Schwan, C., Kruppke, A. S., Nölke, A., Schumacher, L., Koch-Nolte, F., Kudryashev, M., et al. (2014). Clostridium difficile toxin CDT hijacks microtubule organization and reroutes vesicle traffic to increase pathogen adherence. Proceedings of the National Academy of Sciences of the United States of America, 111(6), 2313-2318. doi:10.1073/pnas.1311589111.
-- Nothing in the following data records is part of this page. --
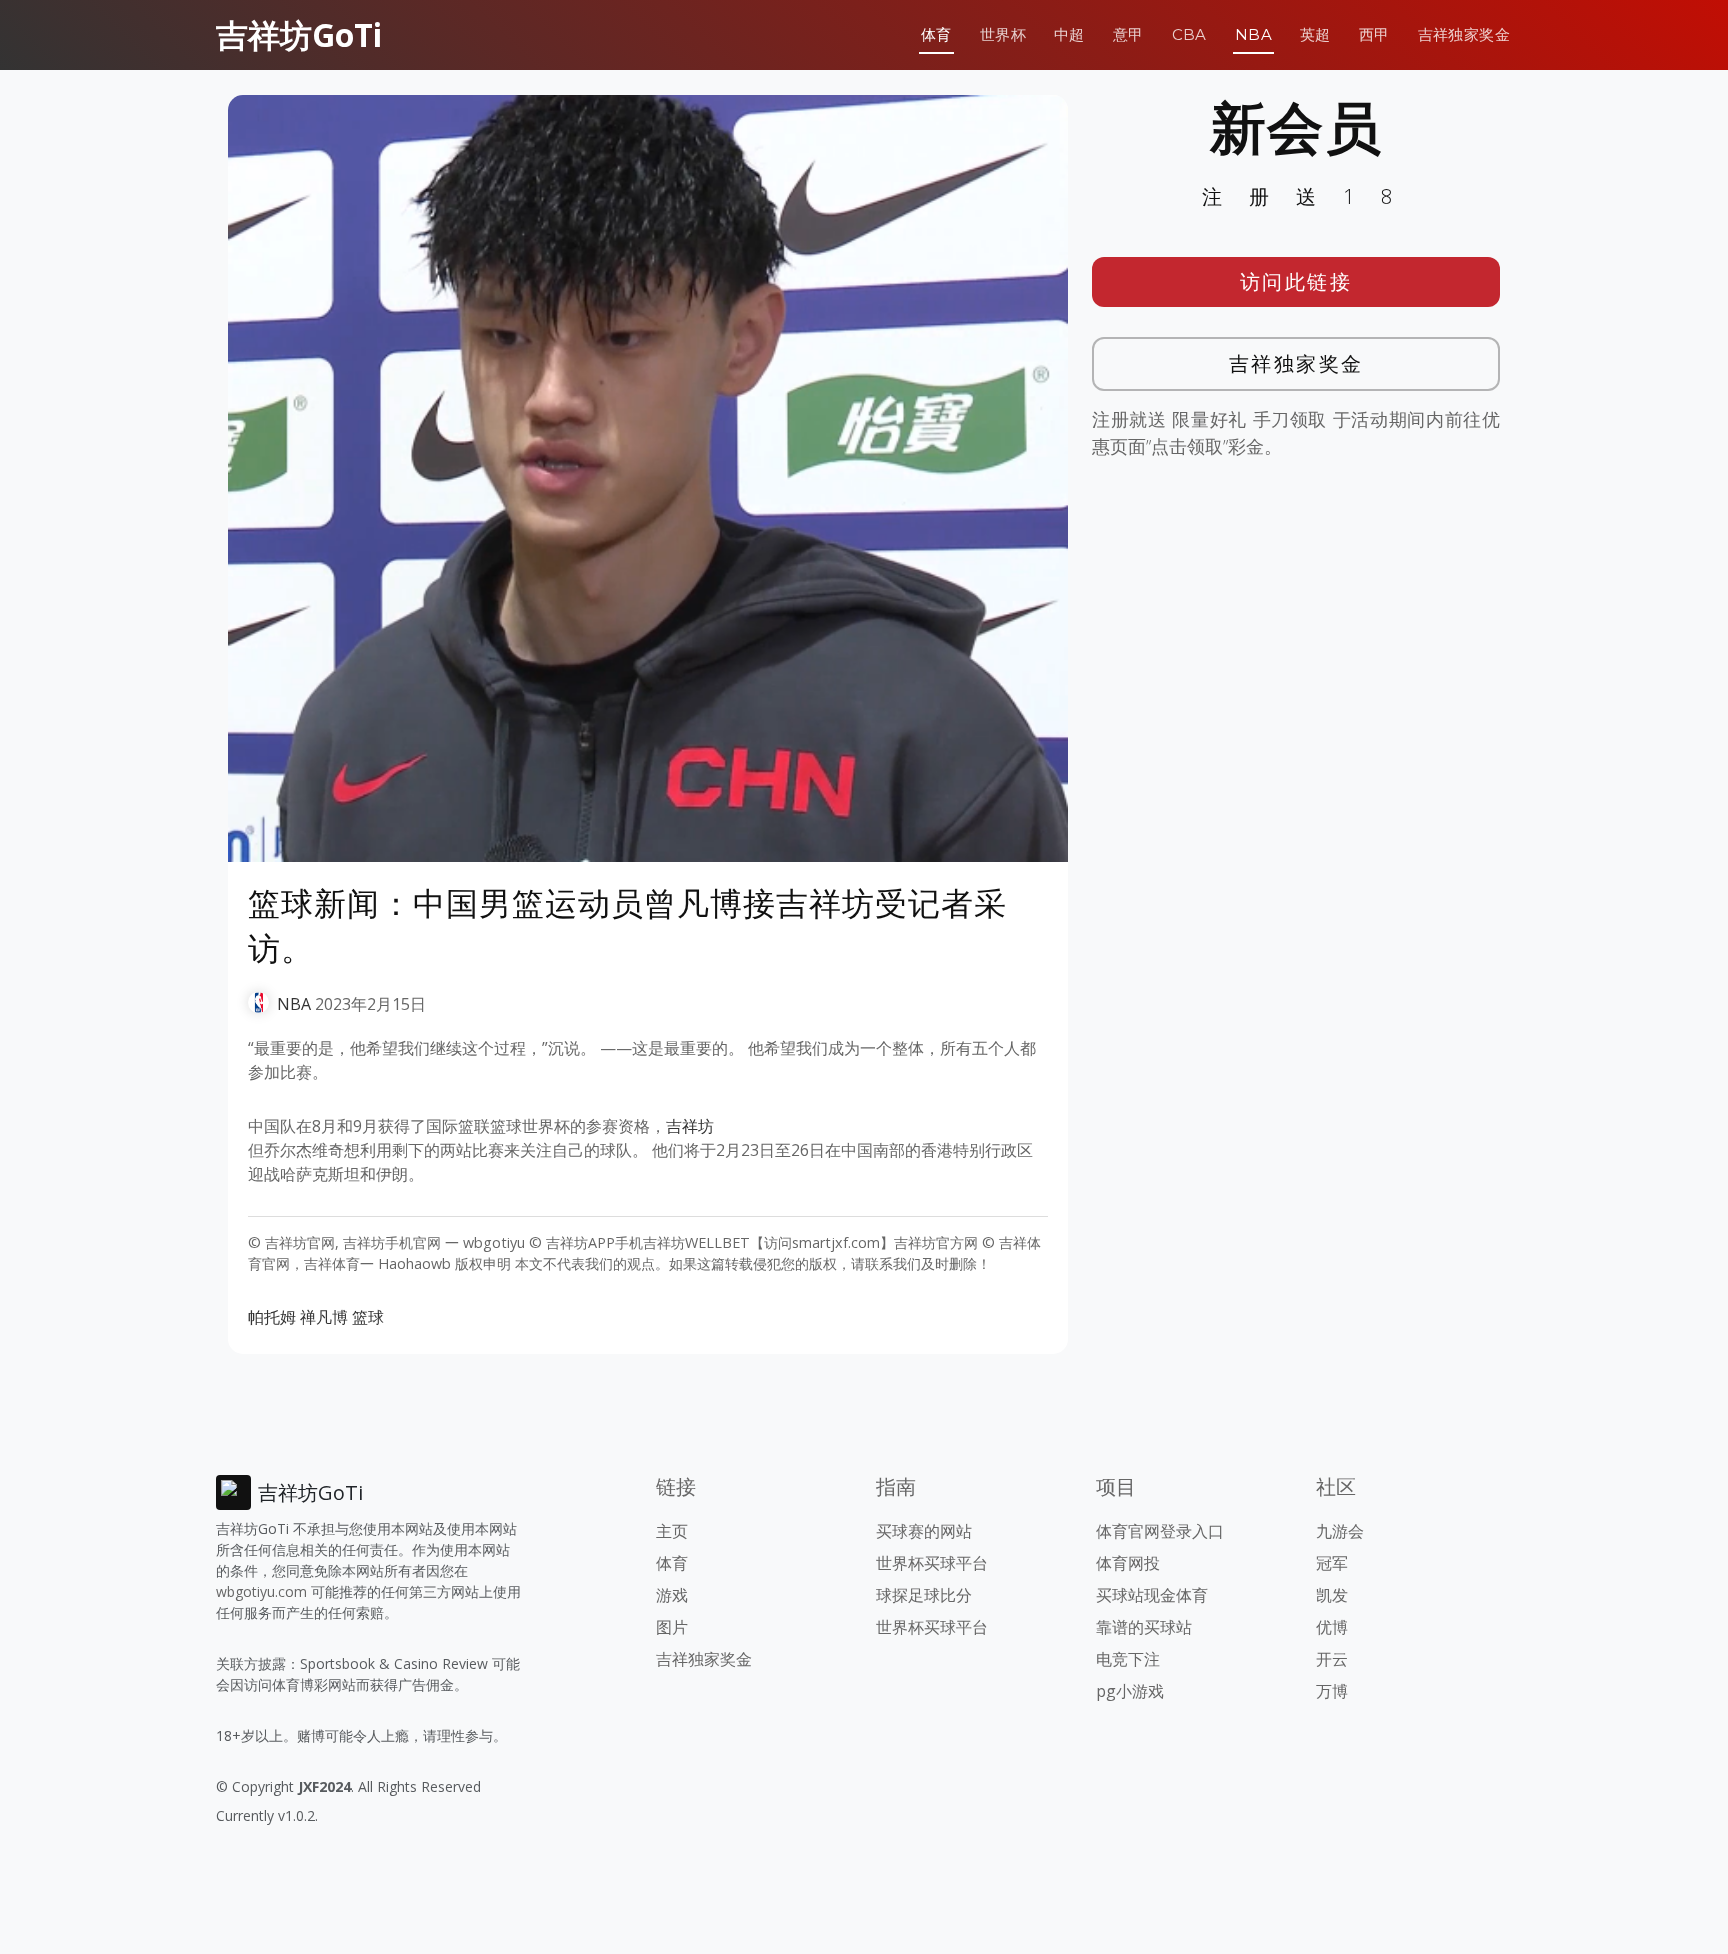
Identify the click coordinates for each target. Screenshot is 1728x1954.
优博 (1332, 1627)
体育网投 (1128, 1563)
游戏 (672, 1595)
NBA (1253, 34)
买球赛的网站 (924, 1531)
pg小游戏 (1130, 1691)
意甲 (1128, 34)
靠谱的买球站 (1144, 1627)
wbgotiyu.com (261, 1591)
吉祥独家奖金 (1464, 34)
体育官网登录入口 (1160, 1531)
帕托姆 (272, 1317)
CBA (1189, 34)
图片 (672, 1627)
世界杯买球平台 (932, 1563)
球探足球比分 (924, 1595)
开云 (1332, 1659)
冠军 (1332, 1563)
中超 (1069, 34)
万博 (1332, 1691)
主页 (672, 1531)
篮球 (368, 1317)
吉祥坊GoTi (299, 34)
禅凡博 (324, 1317)
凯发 (1332, 1595)
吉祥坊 (690, 1126)
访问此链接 (1296, 281)
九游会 (1340, 1531)
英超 (1315, 34)
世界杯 (1003, 34)
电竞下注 (1128, 1659)
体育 (936, 34)
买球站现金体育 (1152, 1595)
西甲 (1374, 34)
Cite as: https://hdl.handle.net/21.11116/0000-0008-1143-9

Abstract

Clostridium difficile causes antibiotic-associated diarrhea and pseudomembranous colitis by the actions of Rho-glucosylating toxins A and B. Recently identified hypervirulent strains, which are associated with increased morbidity and mortality, additionally produce the actin-ADP-ribosylating toxin C. difficile transferase (CDT). CDT depolymerizes actin, causes formation of microtubule-based protrusions, and increases pathogen adherence. Here we show that CDT-induced protrusions allow vesicle traffic and contain endoplasmic reticulum tubules, connected to microtubules via the calcium sensor Stim1. The toxin reroutes Rab11-positive vesicles containing fibronectin, which is involved in bacterial adherence, from basolateral to the apical membrane sides in a microtubule- and Stim1-dependent manner. The data yield a model of C. difficile adherence regulated by actin depolymerization, microtubule restructuring, subsequent Stim1-dependent Ca²⁺ signaling, vesicle rerouting, and secretion of ECM proteins to increase bacterial adherence.